My presentation on body language and its importance for all
teachers, but especially for these ones who plan on becoming trainers themselves,
went quite well I felt. It was evident they didn’t have much knowledge about it
since completing the worksheet where they could match a gesture to a meaning
became quite challenging for them.
Elvira continued with speaking activities and then we
stopped for the day as it was an official holiday in the country and normally
the teachers don’t work on Labor Day. We went in search of a decent meal before
heading to the hot springs sanatorium we have been recommended.
It was only half past twelve, but none of the four “restaurants”
we stopped at had any plov available only lagman noodles and other fried
treats. Frustrated once again, I agreed to just have a snack on the way to the
resort in the hope we could find a better place to eat there.
We boarded a marshrutka into town and immediately found a
taxi heading to the resort. Since it was a holiday, the place was swarming with
people, especially love birds necking everywhere. We stopped at two restaurants
and neither had plov to serve. Other restaurants informed us reservations
needed to be made ahead of time for them to prepare food.
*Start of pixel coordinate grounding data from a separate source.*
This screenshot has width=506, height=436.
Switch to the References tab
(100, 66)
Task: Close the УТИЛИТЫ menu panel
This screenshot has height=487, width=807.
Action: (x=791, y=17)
We had no better luck in accessing the bath as it had been
closed at 2:00 pm because of the holiday. Of course, that didn’t make sense to
me since I felt the place could have made a killing by serving the throngs of
people milling around, but they don’t think in that way around here.
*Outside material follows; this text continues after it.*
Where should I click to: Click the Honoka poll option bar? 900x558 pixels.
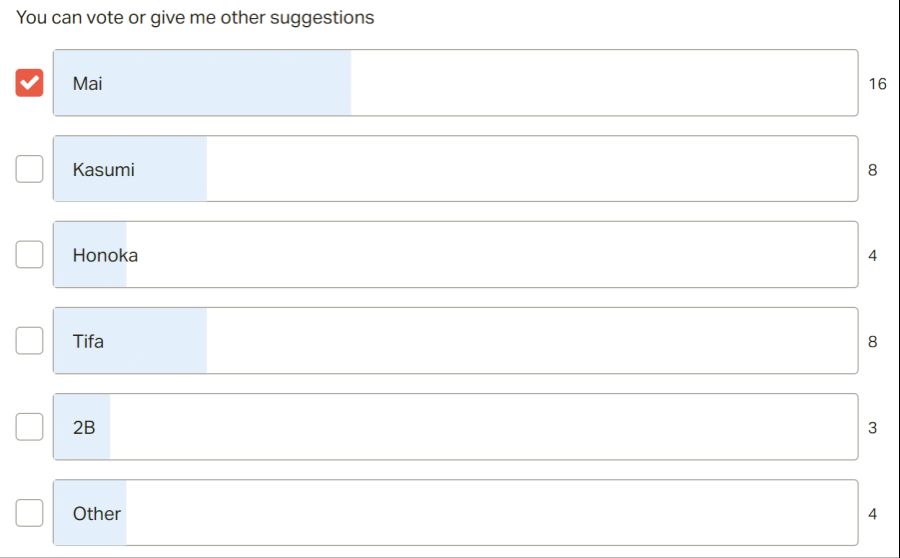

Music was blaring from some loudspeakers and we headed into
a clearing where a paunchy middle age DJ was playing what Elvira identified as
Kyrgyz music, but which sounded exactly like the same highly syncopated shrill Russian music I’ve
come to dislike listening to around here.
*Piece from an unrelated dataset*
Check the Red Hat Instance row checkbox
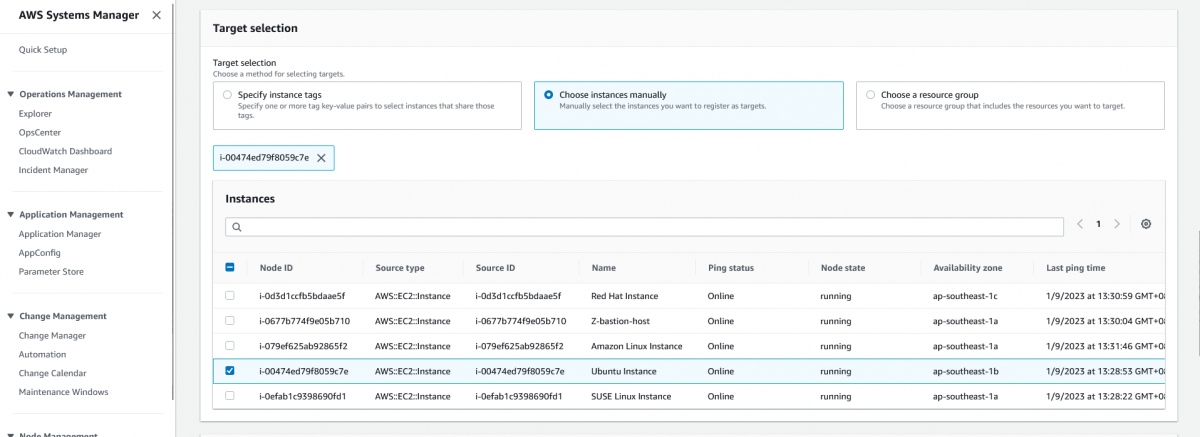pyautogui.click(x=230, y=296)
Elvira told that just like in Tajikistan, female dancers can
only move from the waist up so as to avoid any suggestive moves using their
hips. I tried to dance to the beat but found it too slow and repetitive, not to
mention the fact that we were trying to dance under the hot sun in the middle
of the afternoon.
We walked around the grounds some more while I took some
photos of statues and some passersby who agreed to have their photo taken including
an Uzbek family that I took for being Tajik. I then went across the street to
photograph a grove of pistachio trees, something I’d never seen before.
Having been unsuccessful in securing a meal, we went back to
town and found a restaurant with open air sitting where I ordered solyanka soup
and a Korean salad. Evidently, the cook had dumped a pound of salt into my
salad for I gagged on the first forkful and refused to eat anymore of it.
Elvira mentioned it to the waitress, who took the salad back, indicated she’d
rinsed it and brought it back to us. I refused to eat it.
I ate the soup with the flat bread we’d brought with us and
had a very cold Baltika 7 beer and felt satiated. We just chatted for a while
before agreeing it was time to find a beauty salon where we could get
respective pedicures, but just as in the resort, none of the four establishments
we went to had the necessary equipment to do pedicures.
I settled for having my hair colored and after agreeing to a
price of 200 soms, went nearby to buy two bottles of chestnut hair dye and
returned to the beauty salon where a young woman applied it to my hair in a
manner I’d had never seen before. Once she rinsed it out, I told her I didn’t
need to have it blown dried and she opened her eyes in amazement.
We rode back to the guesthouse in a crowded marshrutka. I stopped
at the convenience store and bought water before retiring to my room.